Skip to main content
Full Methodology

How the Bureau scores tools and classifies news

This page covers the complete methodology in two parts. Jump to the section you need.

⚙️ Part 1 — StackScore Tools™⚡ Part 2 — StackScore News™
Part 1 of 2

StackScore Tools™

Every AI tool is scored across 4 intelligence layers by a team of specialist agents. No single agent decides. Rank applies a fixed formula and Pulse audits every run before a score goes live.

The Formula

Rank is the only agent that writes the final stackscore. The weights below are fixed — no agent can override them.

stackscore = ROUND(
  operational_score    × 0.40   // 40% — Can it improve real workflows?
  trust_score          × 0.25   // 25% — Can it be trusted operationally?
  market_score         × 0.20   // 20% — Does it matter in the ecosystem?
  infrastructure_score × 0.15   // 15% — Can it anchor a durable AI stack?
)
Operational40%

Does it work in real workflows?

Trust25%

Can you trust it with real data?

Market20%

Does it matter in the ecosystem?

Infrastructure15%

Can it anchor a durable stack?

Confidence Formula

Every score has a confidence value (0–1). Low confidence = fewer sources, high variance, or missing data. Rank cannot inflate confidence — it can only cap it down.

base = average(operational_conf, trust_conf, market_conf, infra_conf)

penalties:
  −0.10  if ANY dimension evidence_count < 3
  −0.15  if score spread (max_dim − min_dim) > 35
  −0.05  if ANY dimension confidence < 0.60
  −0.08  if total evidence_count < 10

bonuses:
  +0.05  if ALL dimension evidence_count >= 8
  +0.03  if ALL dimension confidence >= 0.75

floor: 0.40   ceiling: 0.97   (cannot exceed 0.90 unless evidence_count ≥ 12)

_ _ _

- **Your goal**: Continue the StackScore methodology page from the point where it stops, after the line giving the confidence floor and ceiling.

- **Data**:
_ _ _

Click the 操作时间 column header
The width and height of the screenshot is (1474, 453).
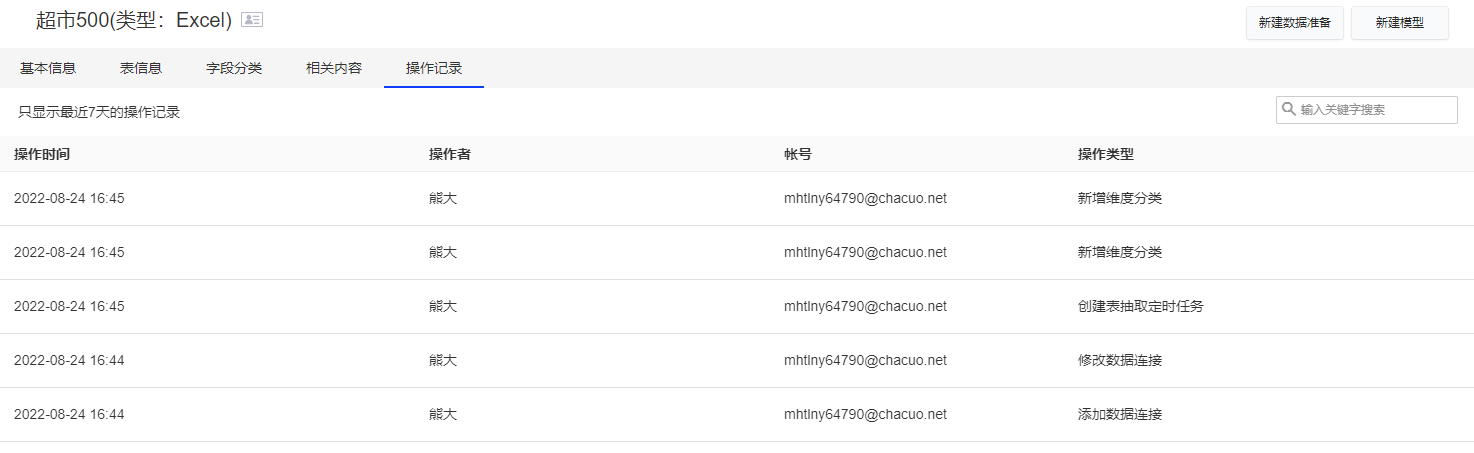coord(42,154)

_ _ _

- **Task response**:
Dynamic Indicators

Rank sets these badges on each tool after every evaluation. They appear on tool pages.

rising_momentumScore ≥ 5 points higher than previous entry
reliability_decliningScore ≥ 5 points lower than previous entry
hype_riskTrust score is 20+ points below operational score
enterprise_breakoutTrust ≥ 85 AND Infrastructure ≥ 85
new_entryNo prior row in stackscore_history for this tool
verifiedConfidence ≥ 0.85 AND total evidence_count ≥ 10
evidence_gapTotal evidence_count < 6 across all dimensions
DIM 1Operational Intelligence
40%QUILL

Core question: Can this tool improve real workflows?

1.1Core Task Utility30% of dimension
85–100Core capability confirmed in 8+ independent reviews matching primary use case. No major caveats.
65–84Core capability present and working. Consistent but non-blocking caveats in reviews.
40–64Mixed signal. Capability exists but frequently falls short of product page claims.
0–39Core capability absent, broken, or failing in majority of reviews.
Sources: Product homepage, G2 reviews (min 10)
1.2Workflow Integration Depth25% of dimension
85–10010+ native integrations AND listed in Zapier or Make AND public API documented
65–845–9 native integrations OR API-accessible with clear documentation
40–642–4 integrations OR API in beta or minimally documented
0–39Standalone only. No integrations. No API.
Sources: Integrations page, Zapier/Make directory, G2 integrations tab
1.3Output Reliability25% of dimension
85–100Zero or near-zero reliability complaints across 10+ independent sources.
65–84Occasional issues documented but not dominant theme.
40–64Reliability issues in 20–40% of sources discussing output quality.
0–39Hallucination or serious inaccuracy failures are primary complaint.
Sources: G2, Reddit r/artificial, Hacker News, X (last 90 days)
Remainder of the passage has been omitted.